Ossie (Osvaldo) Ardilles, mantan pemain Spurs, kemudian diangkat menjadi manager klub pada tahun 1993. Dibawah Ardilles, Tottenham diperkuat oleh The Famous Five : Teddy Sheringham, Jurgen Klinsmann (striker), Nick Barmby (gelandang menyerang dibawah kedua striker), Darren Anderton (sayap kanan) dan Illie Dumitrescu (gelandang kiri). Klinsmann menjadi sensasi karena ketajamannya dan dengan cepat menjadi pemain favorit fans. Namun secara prestasi, Tottenham tidak banyak mengalami kemajuan sehingga Ardilles kemudian dipecat pada September 1994.
Pada akhir musim 1994, Tottenham terbukti bersalah akan pembayaran ilegal terhadap pemain dan liga kemudian menghukum dengan : poin dipotong 12 angka, diskors dari Piala FA 1 tahun dan denda £600.000. Tetapi Alan Sugar, chairman Tottenham, protes dan akhirnya hanya hukuman denda yang dikenakan.
Gerry Francis kemudian menggantikan Ardilles sebagai manager. Pada awalnya, Francis cukup impresif dengan membawa Spurs ke posisi 7 dan semifinal Piala FA. Tapi itu juga merupakan pencapaian terbaiknya karena setelah itu penampilan Spurs justru menurun terus. Musim 1996-1997, Tottenham masih dapat meraih peringkat 10 dan pada akhir musim Teddy Shreringham dijual ke Manchester United setelah tidak ada kesepakatan soal kontrak baru di Spurs. Pertengahan musim 1997-1998, tepatnya November 1997, Francis dipecat setelah Spurs hanya duduk di peringkat dua terbawah liga dan terancam degradasi. Christian Gross, pelatih juara liga Swiss Grasshoper, ditunjuk untuk menggantikan Francis.

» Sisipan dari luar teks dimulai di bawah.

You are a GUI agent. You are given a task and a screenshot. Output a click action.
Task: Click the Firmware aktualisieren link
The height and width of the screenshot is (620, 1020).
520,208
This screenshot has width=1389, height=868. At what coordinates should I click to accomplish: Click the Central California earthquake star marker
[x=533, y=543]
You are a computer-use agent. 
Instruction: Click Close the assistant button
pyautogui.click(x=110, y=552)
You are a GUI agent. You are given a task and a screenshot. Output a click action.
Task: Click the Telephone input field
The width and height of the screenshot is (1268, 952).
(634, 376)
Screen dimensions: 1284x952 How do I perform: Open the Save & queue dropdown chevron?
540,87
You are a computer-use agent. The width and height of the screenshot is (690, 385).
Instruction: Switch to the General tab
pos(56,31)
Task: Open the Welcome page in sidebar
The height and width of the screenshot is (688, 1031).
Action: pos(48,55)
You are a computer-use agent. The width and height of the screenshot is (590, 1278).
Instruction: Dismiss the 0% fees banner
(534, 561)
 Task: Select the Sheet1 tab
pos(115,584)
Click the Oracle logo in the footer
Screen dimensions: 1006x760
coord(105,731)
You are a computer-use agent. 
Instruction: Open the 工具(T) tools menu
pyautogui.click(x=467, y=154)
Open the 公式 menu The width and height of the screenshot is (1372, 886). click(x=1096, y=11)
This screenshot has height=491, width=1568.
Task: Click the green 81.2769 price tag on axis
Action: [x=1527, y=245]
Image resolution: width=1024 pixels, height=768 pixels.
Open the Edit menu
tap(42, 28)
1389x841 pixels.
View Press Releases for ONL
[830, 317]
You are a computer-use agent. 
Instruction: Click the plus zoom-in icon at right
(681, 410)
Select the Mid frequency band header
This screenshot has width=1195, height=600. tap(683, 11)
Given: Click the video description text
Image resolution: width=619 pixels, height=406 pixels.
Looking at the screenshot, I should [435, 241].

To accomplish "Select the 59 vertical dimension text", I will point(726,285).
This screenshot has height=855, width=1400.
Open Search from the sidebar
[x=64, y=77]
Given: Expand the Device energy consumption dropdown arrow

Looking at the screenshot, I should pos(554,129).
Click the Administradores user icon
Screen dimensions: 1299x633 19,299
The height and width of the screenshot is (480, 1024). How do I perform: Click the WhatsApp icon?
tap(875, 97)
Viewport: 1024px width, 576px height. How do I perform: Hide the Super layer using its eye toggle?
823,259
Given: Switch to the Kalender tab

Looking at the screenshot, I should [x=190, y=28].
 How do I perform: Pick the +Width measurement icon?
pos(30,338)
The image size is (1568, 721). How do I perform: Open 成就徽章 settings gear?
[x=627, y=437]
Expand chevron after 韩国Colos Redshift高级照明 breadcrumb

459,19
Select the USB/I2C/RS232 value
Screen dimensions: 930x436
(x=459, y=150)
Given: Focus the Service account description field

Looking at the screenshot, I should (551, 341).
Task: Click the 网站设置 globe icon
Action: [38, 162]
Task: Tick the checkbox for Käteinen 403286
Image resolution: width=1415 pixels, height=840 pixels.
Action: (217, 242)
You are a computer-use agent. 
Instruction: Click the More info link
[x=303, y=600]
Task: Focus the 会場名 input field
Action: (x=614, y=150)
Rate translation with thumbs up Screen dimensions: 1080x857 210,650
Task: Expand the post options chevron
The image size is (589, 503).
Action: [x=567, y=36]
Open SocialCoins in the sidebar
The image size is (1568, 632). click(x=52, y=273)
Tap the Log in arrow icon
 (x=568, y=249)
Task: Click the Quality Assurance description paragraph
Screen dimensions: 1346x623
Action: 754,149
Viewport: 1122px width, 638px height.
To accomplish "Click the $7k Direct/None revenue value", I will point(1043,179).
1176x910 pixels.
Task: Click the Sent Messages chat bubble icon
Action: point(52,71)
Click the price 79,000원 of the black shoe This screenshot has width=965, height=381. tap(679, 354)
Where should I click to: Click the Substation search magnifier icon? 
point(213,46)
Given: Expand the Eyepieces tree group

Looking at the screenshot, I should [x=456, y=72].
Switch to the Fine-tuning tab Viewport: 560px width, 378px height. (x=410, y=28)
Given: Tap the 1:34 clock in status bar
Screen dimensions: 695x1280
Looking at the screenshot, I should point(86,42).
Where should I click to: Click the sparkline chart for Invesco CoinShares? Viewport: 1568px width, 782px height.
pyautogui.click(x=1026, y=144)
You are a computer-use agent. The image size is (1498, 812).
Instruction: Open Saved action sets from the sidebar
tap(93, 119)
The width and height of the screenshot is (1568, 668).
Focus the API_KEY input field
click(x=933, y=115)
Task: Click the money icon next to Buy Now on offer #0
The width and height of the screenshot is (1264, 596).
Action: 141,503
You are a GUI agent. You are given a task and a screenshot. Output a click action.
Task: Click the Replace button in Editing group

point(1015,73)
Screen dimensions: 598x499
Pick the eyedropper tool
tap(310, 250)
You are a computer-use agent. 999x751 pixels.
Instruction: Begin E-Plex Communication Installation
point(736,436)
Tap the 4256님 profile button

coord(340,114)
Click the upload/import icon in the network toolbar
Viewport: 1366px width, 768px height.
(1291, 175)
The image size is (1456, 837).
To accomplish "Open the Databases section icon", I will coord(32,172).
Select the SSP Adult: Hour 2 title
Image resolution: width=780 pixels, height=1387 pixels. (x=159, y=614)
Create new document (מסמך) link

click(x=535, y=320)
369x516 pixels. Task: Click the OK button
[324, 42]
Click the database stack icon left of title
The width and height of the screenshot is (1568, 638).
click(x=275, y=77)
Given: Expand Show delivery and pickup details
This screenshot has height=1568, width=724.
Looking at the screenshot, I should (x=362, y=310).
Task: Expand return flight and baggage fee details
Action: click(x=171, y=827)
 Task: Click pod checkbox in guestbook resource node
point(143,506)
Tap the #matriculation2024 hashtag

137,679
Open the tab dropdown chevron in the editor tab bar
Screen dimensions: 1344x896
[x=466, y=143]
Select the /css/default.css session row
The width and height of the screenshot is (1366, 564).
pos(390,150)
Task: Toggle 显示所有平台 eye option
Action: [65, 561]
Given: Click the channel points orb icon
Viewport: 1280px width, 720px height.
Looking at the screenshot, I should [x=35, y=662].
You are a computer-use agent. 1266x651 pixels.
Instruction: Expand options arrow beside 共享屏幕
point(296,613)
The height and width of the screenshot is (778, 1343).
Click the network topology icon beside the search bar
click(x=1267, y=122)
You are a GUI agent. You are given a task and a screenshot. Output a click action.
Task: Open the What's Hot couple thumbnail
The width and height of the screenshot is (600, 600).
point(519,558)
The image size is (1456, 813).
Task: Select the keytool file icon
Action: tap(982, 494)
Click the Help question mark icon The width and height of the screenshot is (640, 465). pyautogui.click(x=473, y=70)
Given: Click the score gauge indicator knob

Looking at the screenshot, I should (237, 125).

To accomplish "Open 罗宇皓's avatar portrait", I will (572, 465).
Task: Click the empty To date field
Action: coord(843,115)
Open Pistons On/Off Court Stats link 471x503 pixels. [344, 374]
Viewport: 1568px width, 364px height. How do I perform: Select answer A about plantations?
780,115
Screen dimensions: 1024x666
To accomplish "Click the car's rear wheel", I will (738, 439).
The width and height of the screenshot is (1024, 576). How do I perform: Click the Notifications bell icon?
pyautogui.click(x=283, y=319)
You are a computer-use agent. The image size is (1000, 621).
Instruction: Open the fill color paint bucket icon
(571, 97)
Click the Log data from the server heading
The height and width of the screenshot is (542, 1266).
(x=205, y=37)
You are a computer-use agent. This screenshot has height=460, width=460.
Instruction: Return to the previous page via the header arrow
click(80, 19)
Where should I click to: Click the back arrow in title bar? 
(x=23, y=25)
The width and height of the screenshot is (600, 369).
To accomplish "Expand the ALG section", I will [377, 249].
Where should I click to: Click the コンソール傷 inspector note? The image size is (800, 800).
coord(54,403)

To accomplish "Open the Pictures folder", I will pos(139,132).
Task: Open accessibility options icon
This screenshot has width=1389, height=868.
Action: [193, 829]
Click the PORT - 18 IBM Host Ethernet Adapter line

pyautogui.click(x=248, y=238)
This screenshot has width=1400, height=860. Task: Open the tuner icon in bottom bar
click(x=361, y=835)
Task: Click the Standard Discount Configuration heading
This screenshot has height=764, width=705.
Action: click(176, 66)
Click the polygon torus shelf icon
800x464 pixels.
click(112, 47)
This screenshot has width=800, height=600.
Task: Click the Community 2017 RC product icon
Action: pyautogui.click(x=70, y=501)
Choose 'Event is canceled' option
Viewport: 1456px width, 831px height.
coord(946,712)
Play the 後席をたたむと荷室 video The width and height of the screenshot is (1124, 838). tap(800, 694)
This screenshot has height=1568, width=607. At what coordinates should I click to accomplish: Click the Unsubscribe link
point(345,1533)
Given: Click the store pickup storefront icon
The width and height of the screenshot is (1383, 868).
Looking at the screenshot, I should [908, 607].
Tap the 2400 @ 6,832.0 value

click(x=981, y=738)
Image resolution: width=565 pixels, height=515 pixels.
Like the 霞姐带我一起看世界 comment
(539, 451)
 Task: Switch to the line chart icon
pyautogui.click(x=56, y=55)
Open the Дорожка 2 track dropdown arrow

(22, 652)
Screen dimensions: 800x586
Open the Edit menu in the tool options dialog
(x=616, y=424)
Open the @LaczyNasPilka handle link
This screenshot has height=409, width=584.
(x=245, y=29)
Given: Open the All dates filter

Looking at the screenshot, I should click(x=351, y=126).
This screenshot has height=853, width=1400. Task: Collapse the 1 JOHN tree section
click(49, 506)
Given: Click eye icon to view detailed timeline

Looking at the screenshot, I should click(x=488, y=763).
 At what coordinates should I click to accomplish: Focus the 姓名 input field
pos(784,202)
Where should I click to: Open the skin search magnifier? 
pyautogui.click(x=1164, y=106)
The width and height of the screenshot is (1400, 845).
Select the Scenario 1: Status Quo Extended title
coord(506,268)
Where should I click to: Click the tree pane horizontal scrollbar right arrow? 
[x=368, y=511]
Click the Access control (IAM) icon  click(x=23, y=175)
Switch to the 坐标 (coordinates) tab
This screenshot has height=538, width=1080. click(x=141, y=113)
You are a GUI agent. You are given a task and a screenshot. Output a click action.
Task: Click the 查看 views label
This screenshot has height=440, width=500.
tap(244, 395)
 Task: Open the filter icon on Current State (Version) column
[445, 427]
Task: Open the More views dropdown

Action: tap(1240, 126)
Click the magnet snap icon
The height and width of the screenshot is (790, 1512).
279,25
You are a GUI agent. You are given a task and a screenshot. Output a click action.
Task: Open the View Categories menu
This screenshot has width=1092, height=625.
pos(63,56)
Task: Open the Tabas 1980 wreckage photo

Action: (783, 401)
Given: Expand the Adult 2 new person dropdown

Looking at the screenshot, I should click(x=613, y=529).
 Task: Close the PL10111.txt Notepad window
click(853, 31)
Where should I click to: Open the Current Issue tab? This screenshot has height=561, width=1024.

Ia tidak membawa kemajuan berarti bagi Spurs yang terus terpuruk di papan bawah sehingga Gross pun dipecat.
George Graham, mantan manager Arsenal, diangkat untuk menggantikan Gross. Walaupun dipenuhi oleh kritikan tajam fans Spurs karena latar belakang Graham yang erat dengan klub rival, Arsenal, Graham justru bisa membawa Spurs naik ke papan tengah dan bahkan menjuarai Piala Liga di tahunpertamanya. Spurs juga sempat lolos ke semifinal Piala FA sebelum dikalahkan Newcastle 0-2 dimana diwarnai keputusan kontroversial wasit yang merugikan Tottenham. Musim itu ditutup dengan manis saat bintang Spurs, David Ginola, meraih kedua penghargaan pemain; PFA Players’ of the year dan Football Writers' Association Footballer of the Year 1999. Namun musim berikutnya, Spurs menurun dan hanya meraih peringkat 10 liga.